◆ Task goal
Every line from the one with "Click the Cancel trial link" up to and including the one with "Screen dimensions: 1536x413" is to be output exactly as it appears below; pictures are not.

◆ Exercise data
——
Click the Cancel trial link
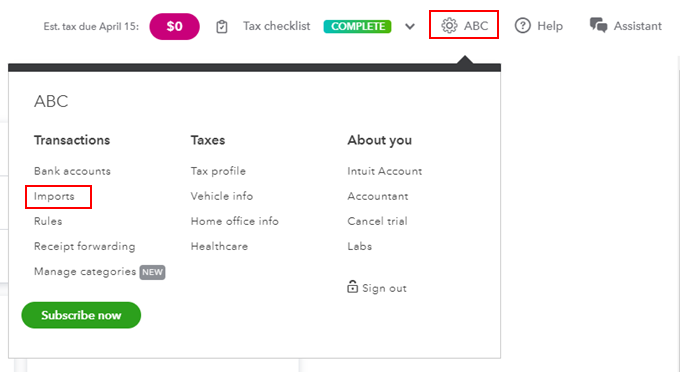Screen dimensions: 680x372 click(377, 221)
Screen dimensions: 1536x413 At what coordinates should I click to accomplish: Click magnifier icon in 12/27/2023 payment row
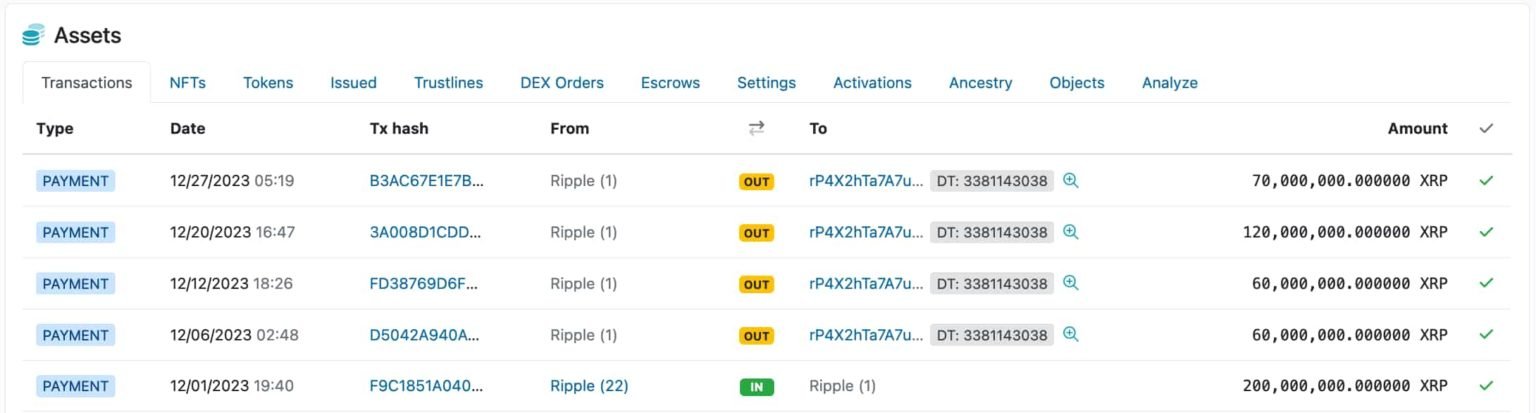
——
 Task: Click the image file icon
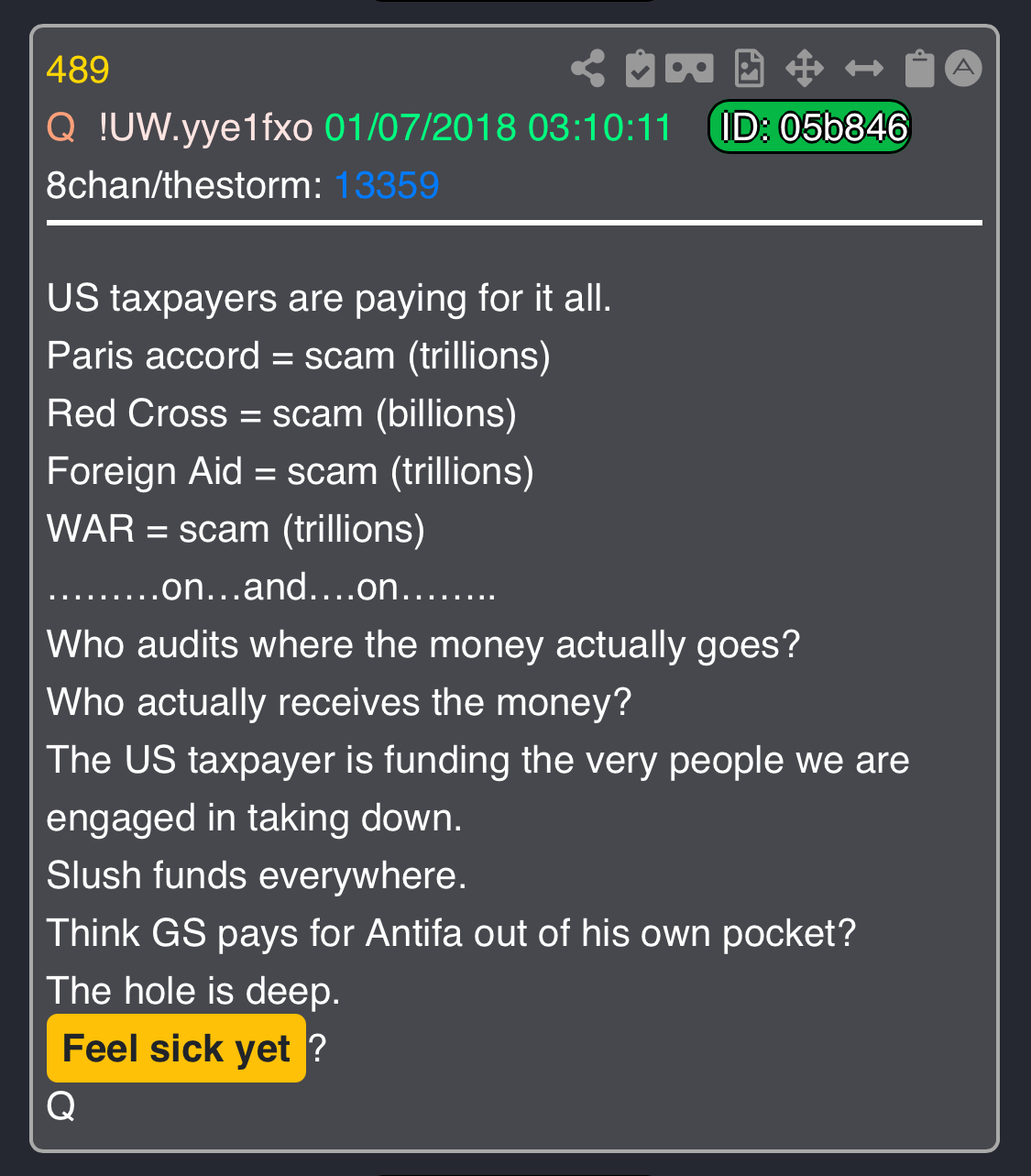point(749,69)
——
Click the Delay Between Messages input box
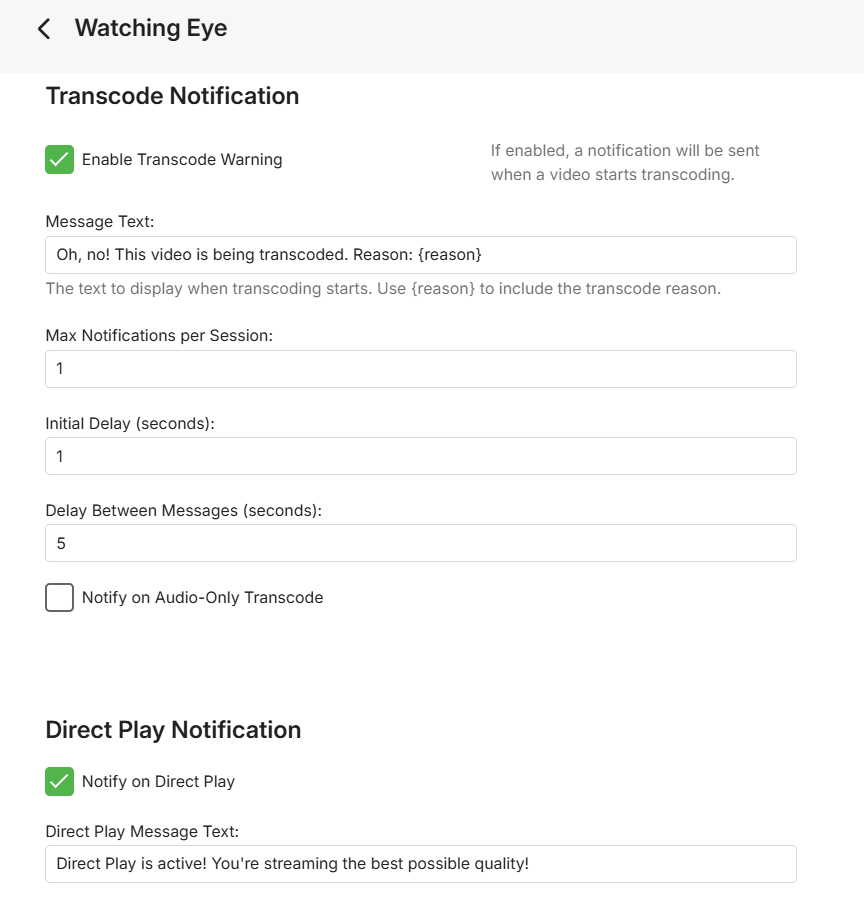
——
◆ Reply to the exercise
Click the Cancel trial link
Screen dimensions: 680x372 click(377, 221)
Screen dimensions: 1536x413 At what coordinates should I click to accomplish: Click magnifier icon in 12/27/2023 payment row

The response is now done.